Tussen hun wisselende verplichtingen door, hebben de leden van de kunstenaarskolonie voldoende tijd om zich aan hun kunst te wijden. Naast een aantal schilderijen zijn ook heel wat gouaches, aquarellen, tekeningen en grafisch werk bewaard: zichten op Roeselare, Oostende en Gent, soms met pittoreske figuren en baders, maar ook stillevens, landschappen en zeezichten. Ondanks de historische context reikt Heckels verblijf in Vlaanderen ook verder dan de Eerste Wereldoorlog. Heckel is geen ‘oorlogskunstenaar’, maar een verpleger die hoofdzakelijk achter de frontlinie werkt. Als tekenaar maakt hij talrijke schetsen van de plaatsen die hij bezoekt en mensen die hij observeert. Als schilder is hij vooral onder de indruk van het Vlaamse landschap en de Noordzee, met hun bijzondere wolkenformaties waar het licht steeds probeert door te breken; motieven die hem zowel vreemd als bekend voorkomen. De Vlaamse landschappen herinneren aan de beginperiode van die Brücke, waarbij Heckel er met zijn vrienden Ernst Ludwig Kirchner en Karl Schmidt-Rottluff op uit trok om in de openlucht te gaan schilderen.
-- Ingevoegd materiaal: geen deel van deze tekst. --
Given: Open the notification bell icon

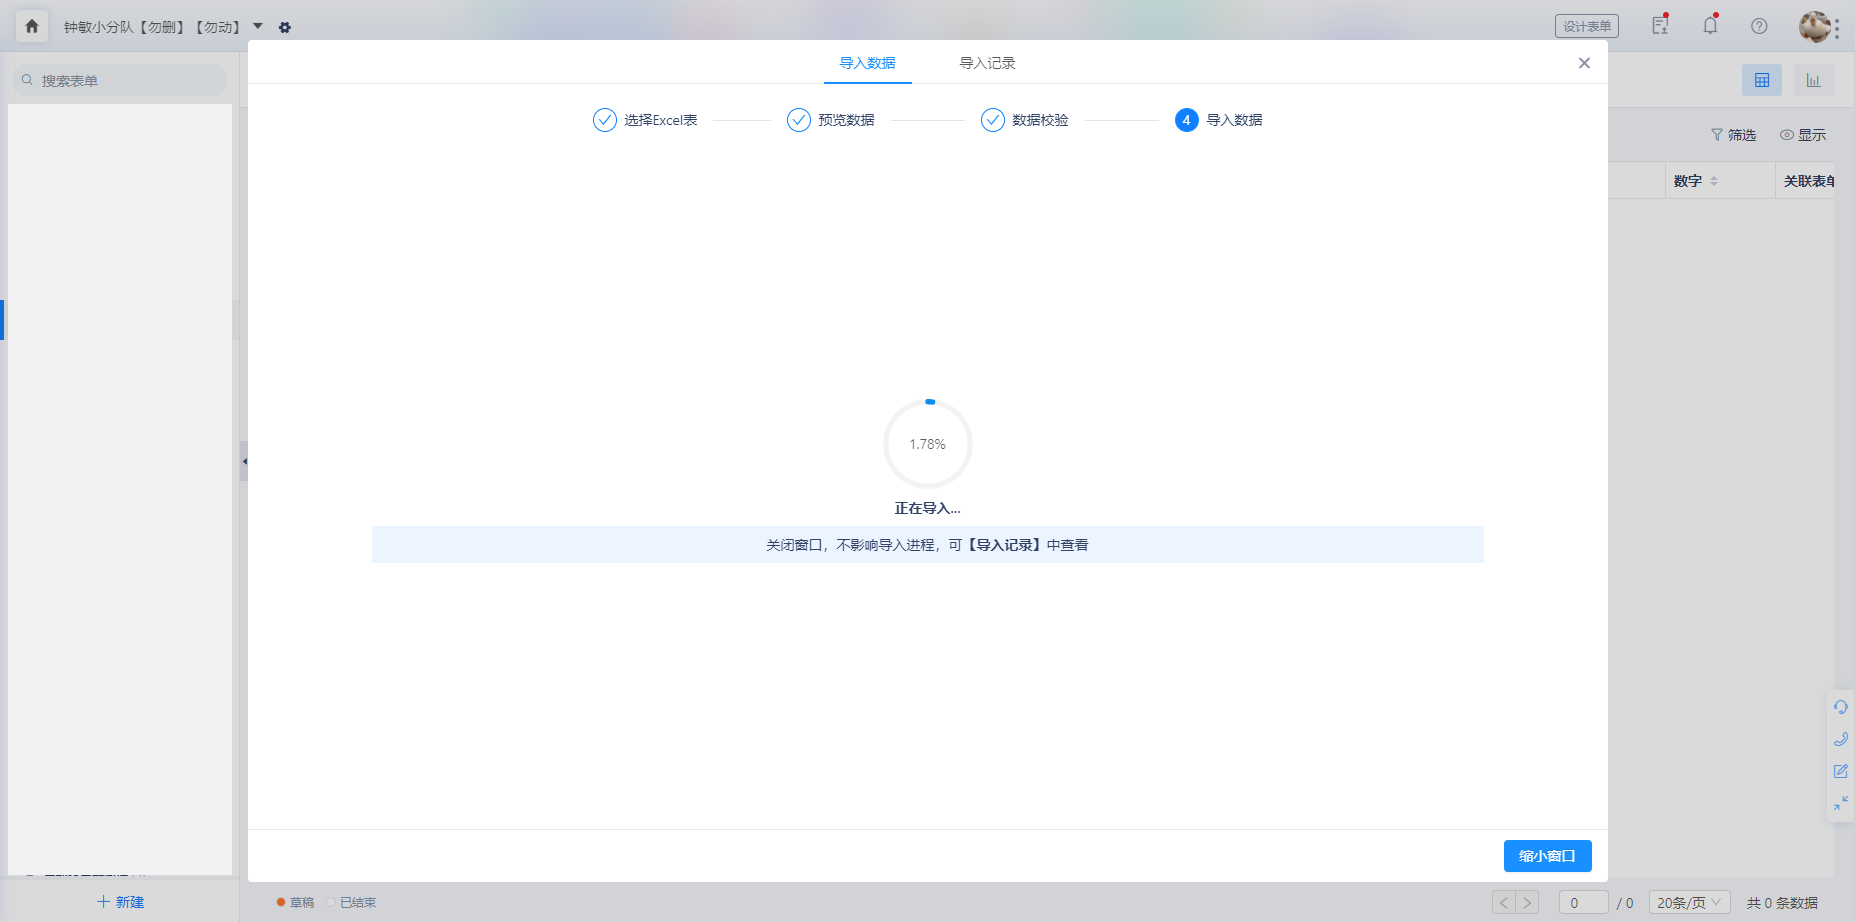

Het MSK bezit een klein maar fijn ensemble Duits expressionisme, waaronder een zicht op Brugge van Heckel uit 1917. Met deze monografische tentoonstelling, die steunt op waardevolle bruiklenen uit Duitse collecties, belicht het MSK een minder gekende, maar een bijzonder boeiende periode binnen het oeuvre van deze toonaangevende kunstenaar. Begeesterd door het Vlaamse landschap en geïnspireerd door de artistieke en de literaire belangstelling van zijn korpsgenoten wist hij zijn bijzondere ervaring van de Eerste Wereldoorlog een persoonlijke uitdrukking te geven. Zijn typisch Vlaamse landschappen zijn romantisch en expressief, spiritueel en tastbaar, nostalgisch en in deze moeilijke tijden vooral hoopgevend.